No proposal to criminalise marital rape, Centre tells Parliament
Adequate legal remedies exist under the Bharatiya Nyaya Sanhita and Protection of Women from Domestic Violence Act, said Union minister Bandi Sanjay Kumar.
The Union government has no proposal to criminalise marital rape, Minister of State for Home Affairs Bandi Sanjay Kumar told the Rajya Sabha on Wednesday.
Responding to a question from Trinamool Congress MP Sagarika Ghosh, the minister said that adequate legal remedies are provided under the 2005 Protection of Women from Domestic Violence Act and Bharatiya Nyaya Sanhita sections 74, 75, 76 and 85.
Exception 2 to Section 375 of the Indian Penal Code stated that forcible sexual intercourse by a man with his wife is not rape unless the wife is below 15 years of age. Section 375 defines the offence of rape. The provision now comes under Section 63 of the Bharatiya Nyaya Sanhita, which replaced the Indian Penal Code on July 1.

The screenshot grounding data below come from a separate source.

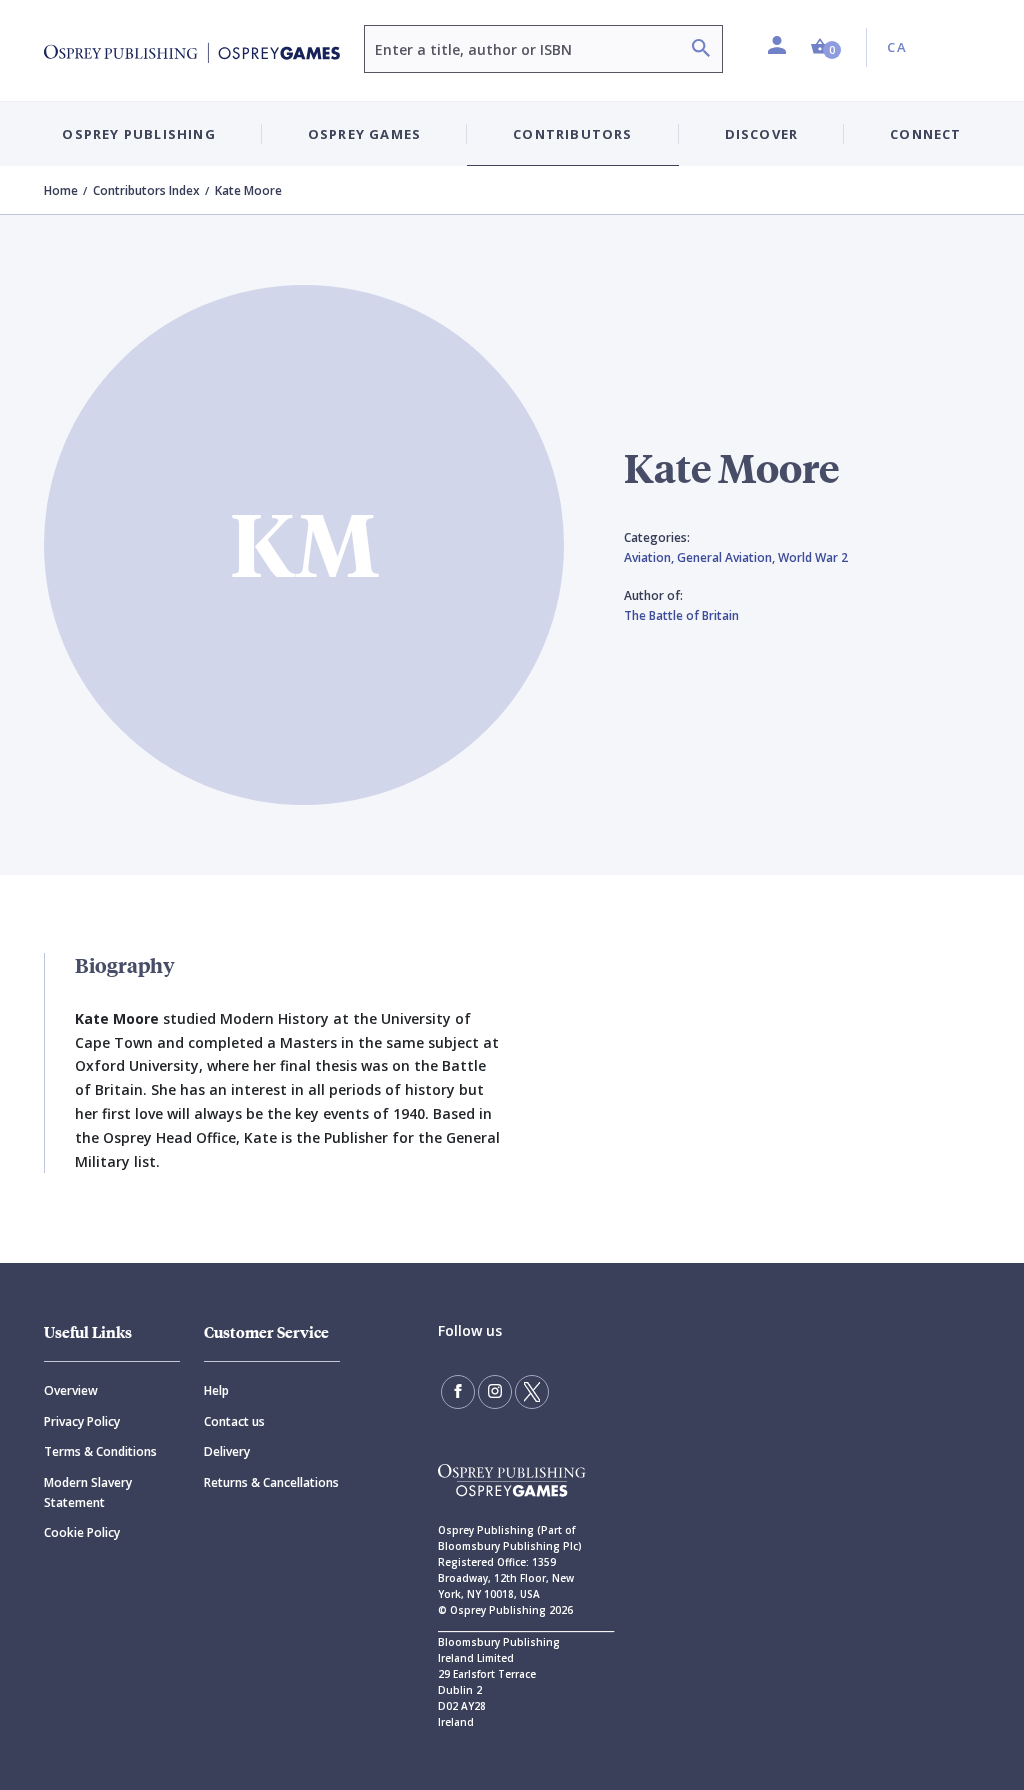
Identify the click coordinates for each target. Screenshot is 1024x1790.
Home (61, 190)
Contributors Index (146, 190)
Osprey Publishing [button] (138, 134)
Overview (71, 1390)
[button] (826, 47)
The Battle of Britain (681, 615)
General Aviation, (727, 557)
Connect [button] (925, 134)
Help (216, 1390)
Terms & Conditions (100, 1451)
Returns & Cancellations (271, 1482)
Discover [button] (762, 134)
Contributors (572, 134)
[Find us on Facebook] (458, 1392)
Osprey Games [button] (364, 134)
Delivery (227, 1451)
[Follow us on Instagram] (495, 1392)
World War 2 (813, 557)
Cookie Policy (82, 1532)
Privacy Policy (82, 1421)
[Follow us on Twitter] (532, 1392)
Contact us (234, 1421)
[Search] (701, 50)
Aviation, (650, 557)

Section 74 of the criminal code deals with punishment for sexual assault on women, while Section 75 deals with sexual harassment.
Section 76 pertains to the punishment for assault and the use of criminal force with an intent to disrobe and Section 85 deals with the punishment for cruelty to a woman by her husband or his relative.
On October 2, the Centre told the Supreme Court that attracting the offence of rape when consent is violated in the institution of marriage may be “excessively harsh” and “disproportionate”.
Marital rape as an act “ought to be illegal and criminalised”, said the Centre. “A woman’s consent is not obliterated by marriage, and its violation should result in penal consequences.”
However, the consequences of such violations “within marriage differ from those outside it”, it added.